Some of Arnold's touchstone passages are: Helen's words about her wondered brother, Zeus addressing the horses of Leleus, supplicant Achillus' words to Priam, and fromUgolion's brave words, and  Beatrice's loving words to Virgil. From non-classical writers he selects from Henry IV part II (III’s, i) Henry’s expostulation with sleep...’. From Milton’s Paradise Lost Book 1, ‘ Care set on his faded cheeks...’., and ‘What is else not to be overcome...’
Certain fallacies Arnold wants the critic of contemporary readers like Ruskin to estimate the work of art as ‘historical importance’ and to judge with ‘historical estimate' and the fallacy of ‘personal estimate' were both in Arnold's point of view. It adds the reflecting strategy in estimating the work of art with proper response to literature. According to Arnold the historical significance to the critic in personal terms tends to obliterate the real estimate of that work as in itself reality is. The best way to know the class, to which a work belongs in terms of the excellence art, Arnold recommends, is
“to have always in one's mind lines and expressions of the great masters, and to apply them as a touchstone to other poetry.”

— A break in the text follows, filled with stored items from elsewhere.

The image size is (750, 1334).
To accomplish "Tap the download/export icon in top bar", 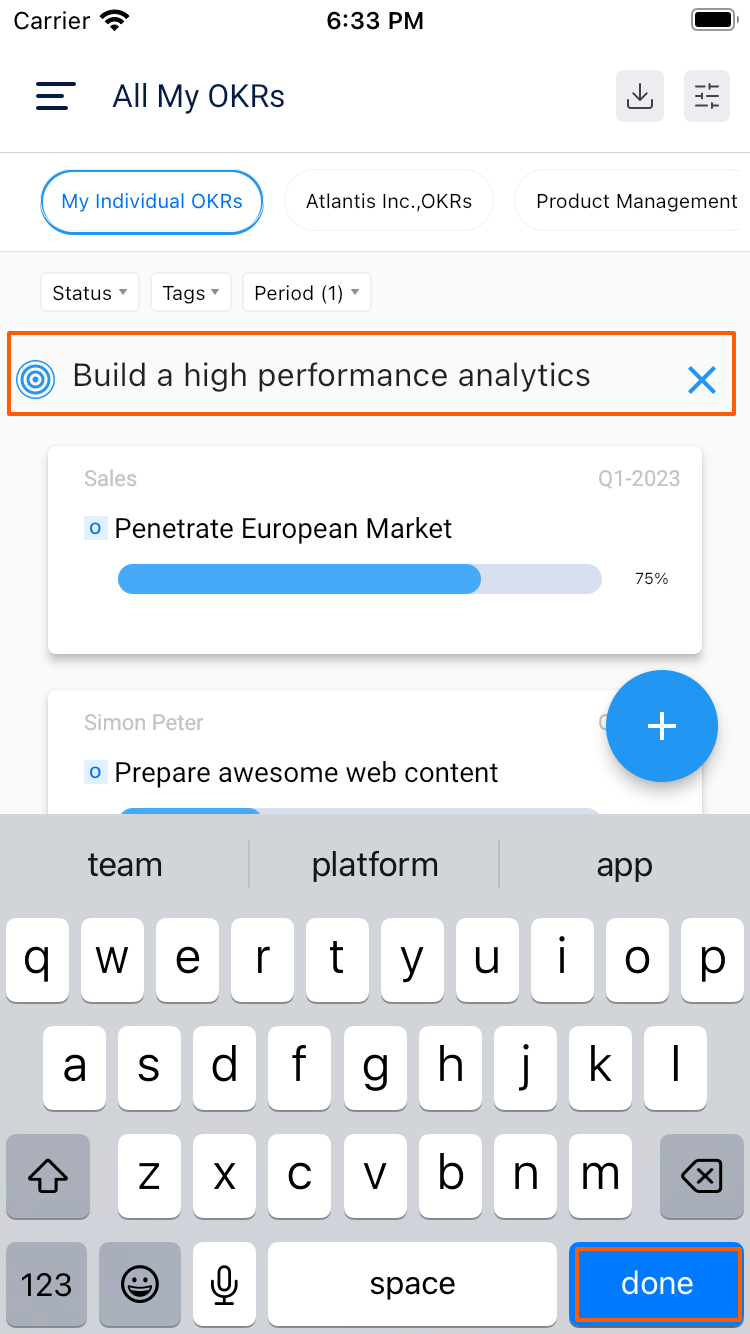I will coord(639,96).
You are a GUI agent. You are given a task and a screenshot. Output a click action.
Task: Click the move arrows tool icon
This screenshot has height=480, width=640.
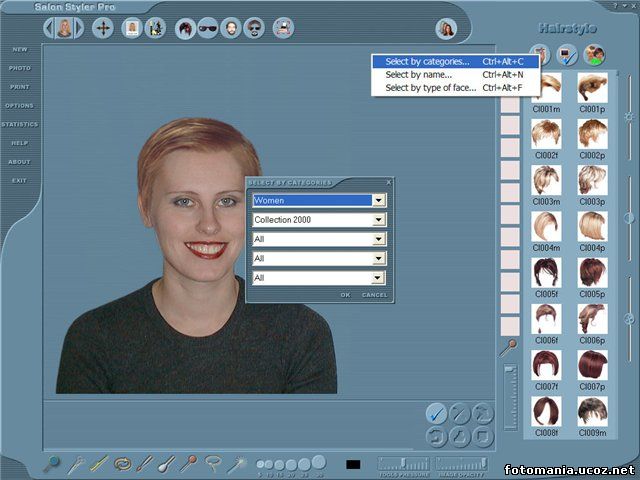click(x=103, y=28)
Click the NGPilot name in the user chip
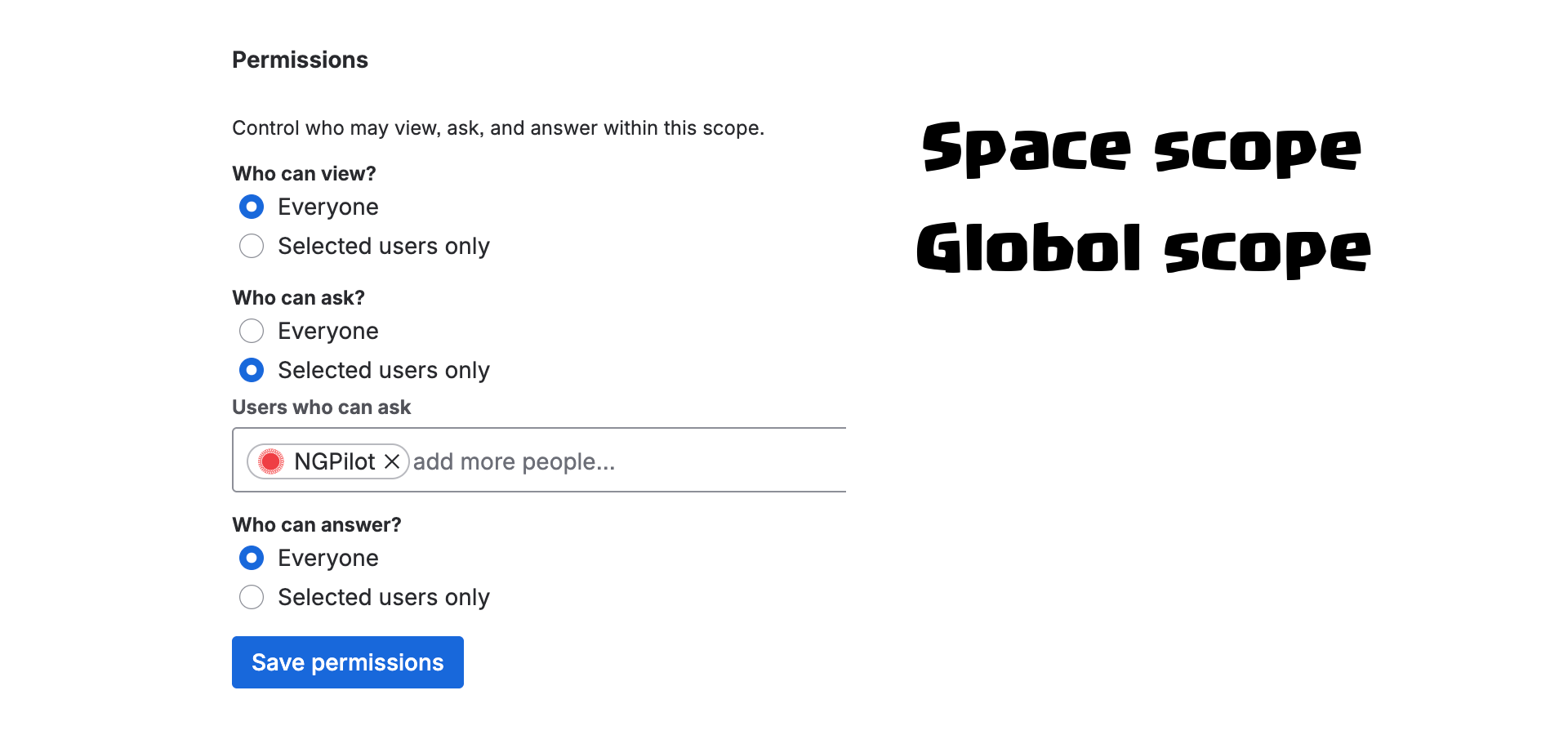Image resolution: width=1568 pixels, height=735 pixels. coord(334,461)
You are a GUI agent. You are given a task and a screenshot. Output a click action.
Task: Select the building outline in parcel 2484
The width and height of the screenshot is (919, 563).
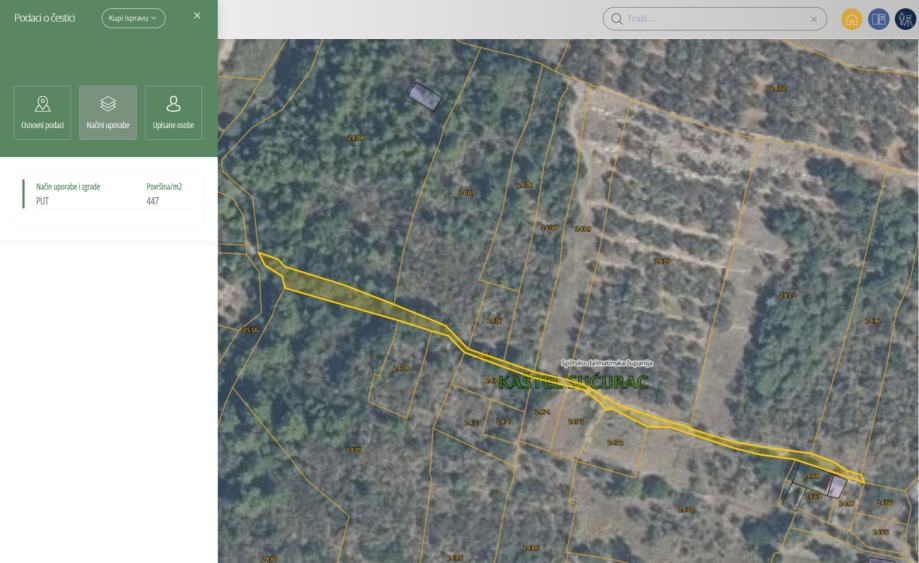pos(425,96)
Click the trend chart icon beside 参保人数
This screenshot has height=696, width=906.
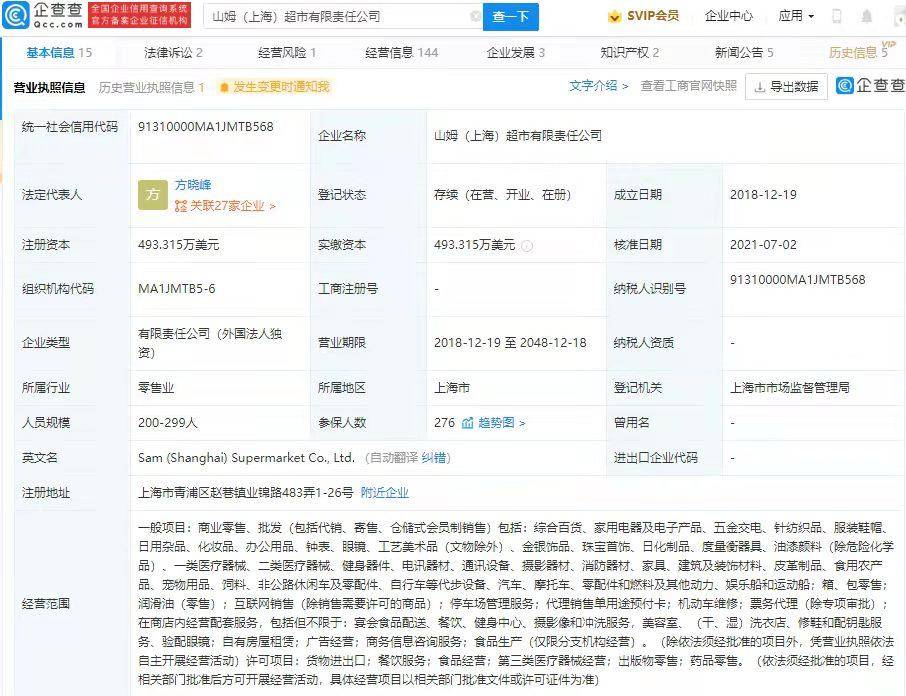click(470, 423)
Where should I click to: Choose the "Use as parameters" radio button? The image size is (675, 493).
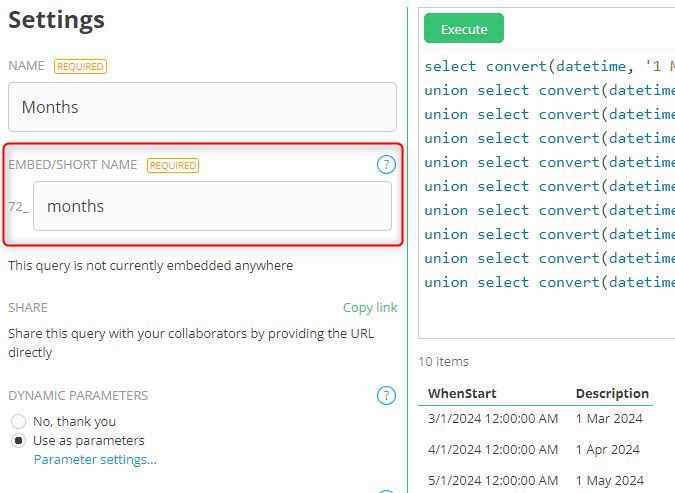(x=18, y=440)
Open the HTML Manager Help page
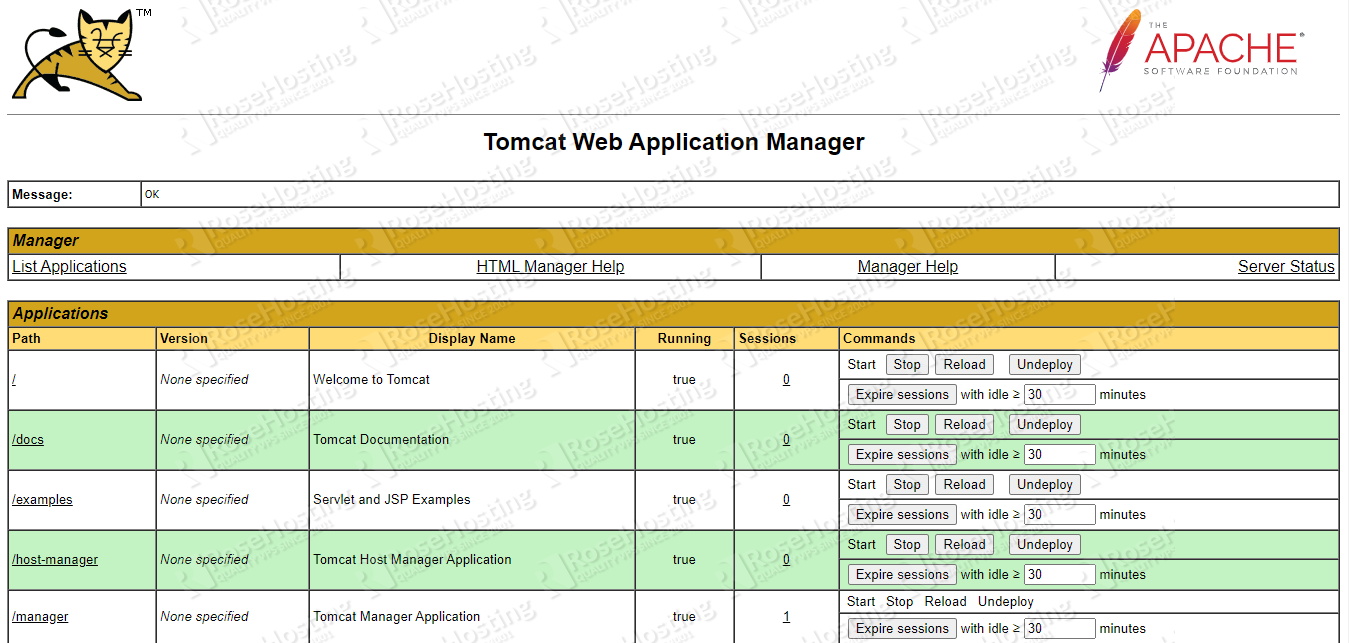 [x=550, y=266]
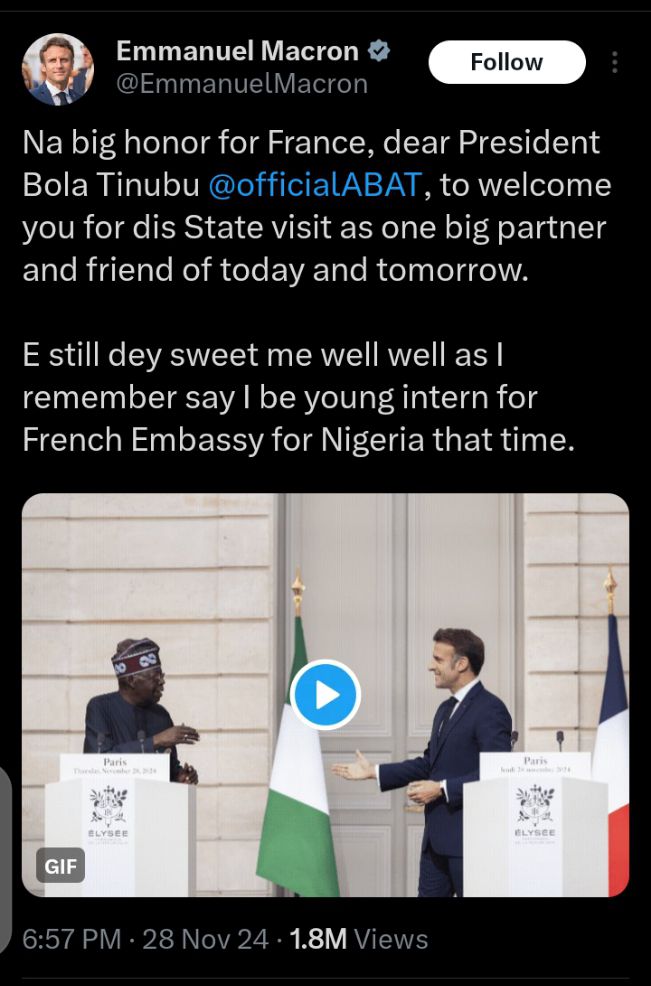Click the GIF badge on the media
This screenshot has height=986, width=651.
[x=61, y=865]
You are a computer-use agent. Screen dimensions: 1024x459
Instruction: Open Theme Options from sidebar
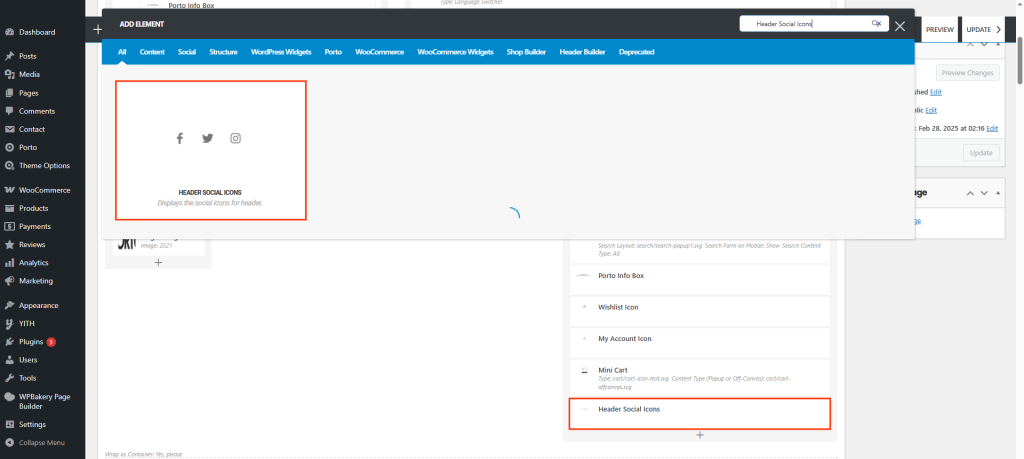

The entire track of English poetry in survey according to Arnold is in comparison with the best lines of Homer, Dante and Shakespeare. He divides various poetry into categories, in good and great and not-so-good and not-so-great. His idea of tradition in selection while constituencies of the body of literary history that a critic should care for, and the best that we better ignore. Arnold's view of the greatness in poetry and what a literary critic should look for are summed up as follows:
“it is important, therefore, to hold fast to this: that poetry is at bottom a criticism of life; that the greatness  of a poet lines in his powerful and beautiful application of ideas of life,  - to the question: how to live.”
These manifesto for the criticism of the early Victorians as well as an indictment of the critical creed, ‘art for art's sake,’ as propounded and advocated by the later Victorians.